I saw this sign along the NH-47, the national highway that runs parallel to the coast in Kerala. It is one of the first ones I have seen regarding dippers anywhere in India, unless you count the “Please to be use dipper and horn. Ok Tata.” painted behind millions of trucks in India.
But I’d be darned if this actually spurs our errant drivers into changing their ways. The only thing that works in the Indian traffic scenario is a traffic copper; even when you have traffic lights, you need a traffic cop. He needs his beauty sleep too at night, which is when you turn on your headlights, and he is almost never there on the highways, where not turning the dipper on, can be really lethal.
This means, you can’t make people turn on dippers at night, just by increasing the traffic fines for the offence, because there aren’t many cops around to catch them, while they are at it.
So what can you do to stop this thing? Let us see why the average Indian driver resorts to headlight-flashing. In nearly all the cases, he is irritated with something: either the driver in front of him, who isn’t giving way, or the oncoming glare from the traffic on the other side.
So, flashing his headlights/blaring his horn are a way of inflicting his irritation on the people who are irritating him. But when he does flash his headlights, the Indian driver doesn’t feel the pain, and that is why, he doesn’t realise that it bothers other people.

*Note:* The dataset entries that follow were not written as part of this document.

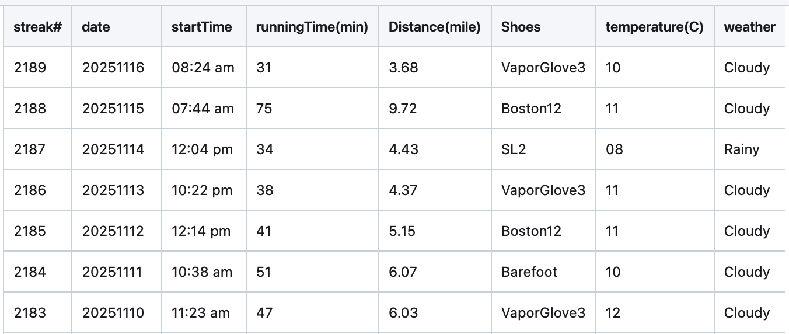Image resolution: width=789 pixels, height=334 pixels.
Task: Click the Rainy weather cell
Action: point(742,149)
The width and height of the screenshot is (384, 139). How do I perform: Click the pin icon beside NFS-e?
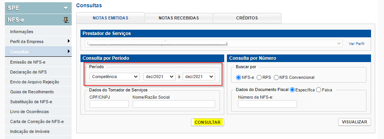point(66,20)
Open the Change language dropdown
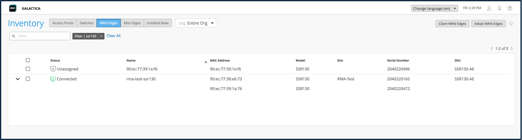522x140 pixels. click(x=434, y=8)
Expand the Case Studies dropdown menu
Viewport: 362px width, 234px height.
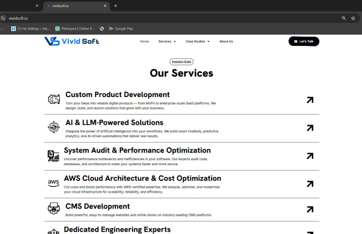[198, 41]
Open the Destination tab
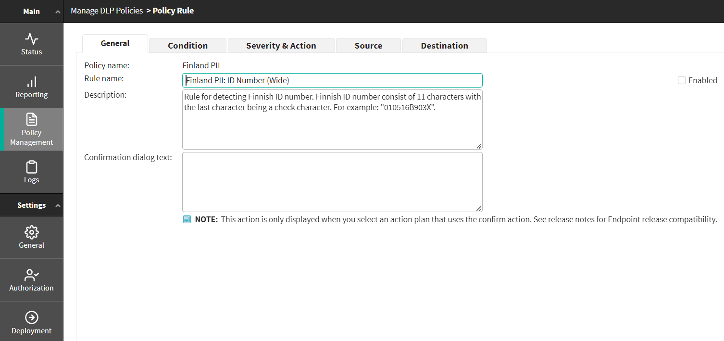The image size is (724, 341). click(444, 46)
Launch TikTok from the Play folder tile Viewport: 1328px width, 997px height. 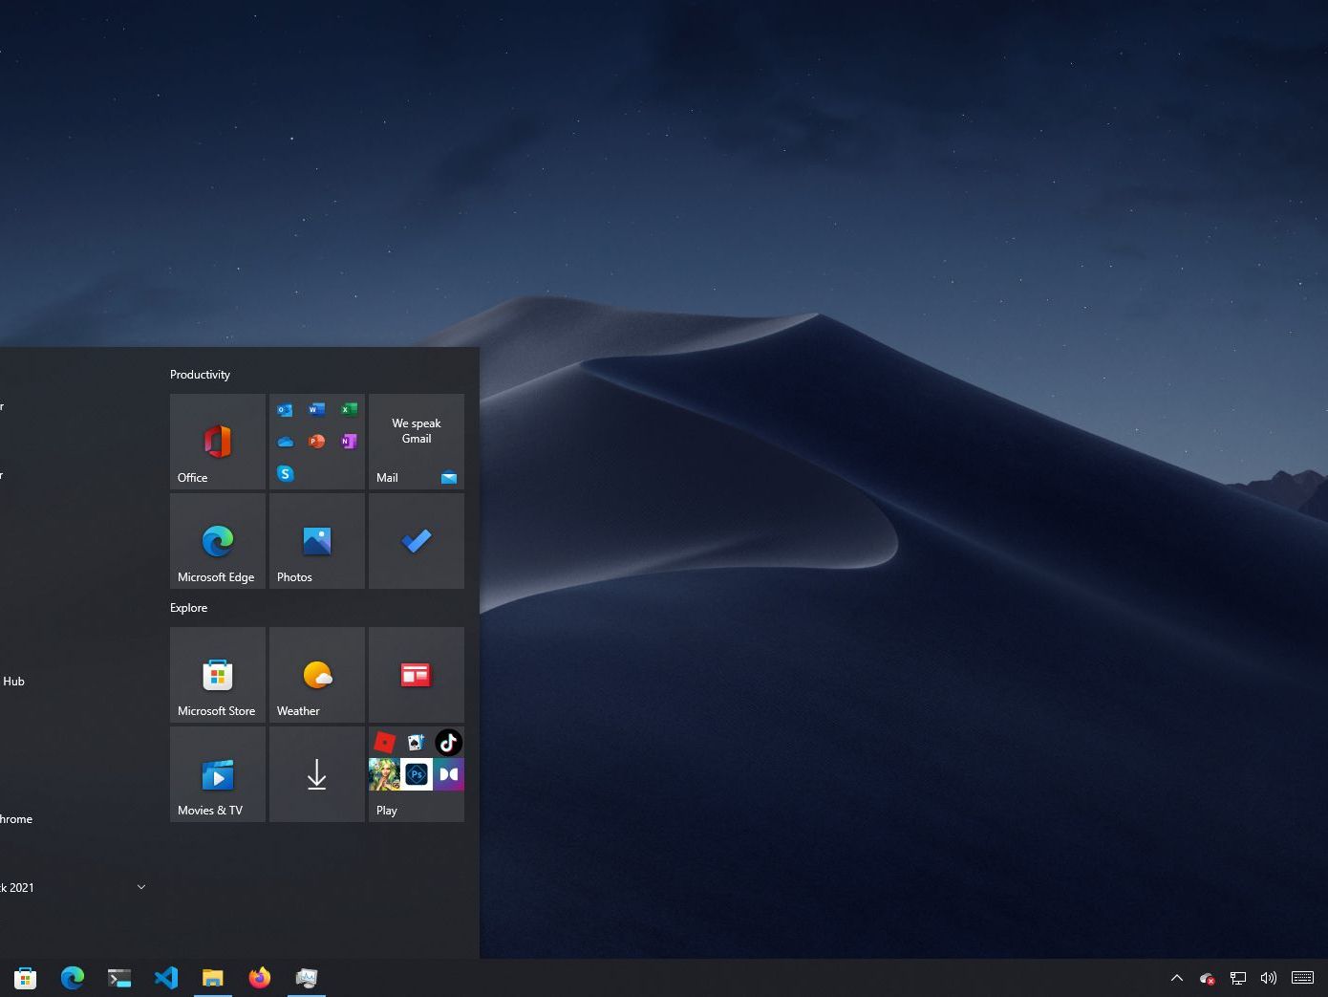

So the idea is to reflect some of the pain onto the driver. To make him stop it, we need something to irritate the hell out of him whenever he flashes his headlight.
In most cars, when you exceed a certain speed, usually 120 kmph, the car starts beeping, just in case you forget that you are travelling at that speed. That is a little scary in the beginning, because it sounds very similar to a ticking time-bomb, and if you are travelling at that speed, the last thing you want to do is start looking for a bomb in your car.
But over time, you learn to ignore it. This idea could have been ramped up to really good speed governors in countries, and I shall borrow it to solve our present problem.
So whenever a driver flashes his headlights for, instead of putting them the dipper on, let the horn of the car sound out, but on the speaker system of the car, as loud as possible, so that the driver won’t dare flash the headlights for more than a second, or even better not at all. I agree it is a novel way of including the total economic costs of externalities, but we are talking about Indian drivers here.
Granted, a loud horn blast may be slightly hazardous to one’s ears; so it may be substituted for an irritating noise, say a nagging wife or mother :P, or nails dragged against a blackboard.
Because I am an aspiring geek, my mind has suddenly gone into a “You know what would be so damn cool!” mode. This beep-when-you-speed system can be set up to be excellent speed-traps if you combine RFIDs with it:
- Set up RFID programmers at roads where a lot of accidents happen and you want everybody to maintain a speed-limit.
- Program RFIDs in cars entering the zone, with the speed limit.
- If you do cross the speed limit, the car should start beeping. If the car beeps for more than 10-15 seconds, send the details to the traffic police data-centre, and set up a ticket to be sent to your residence.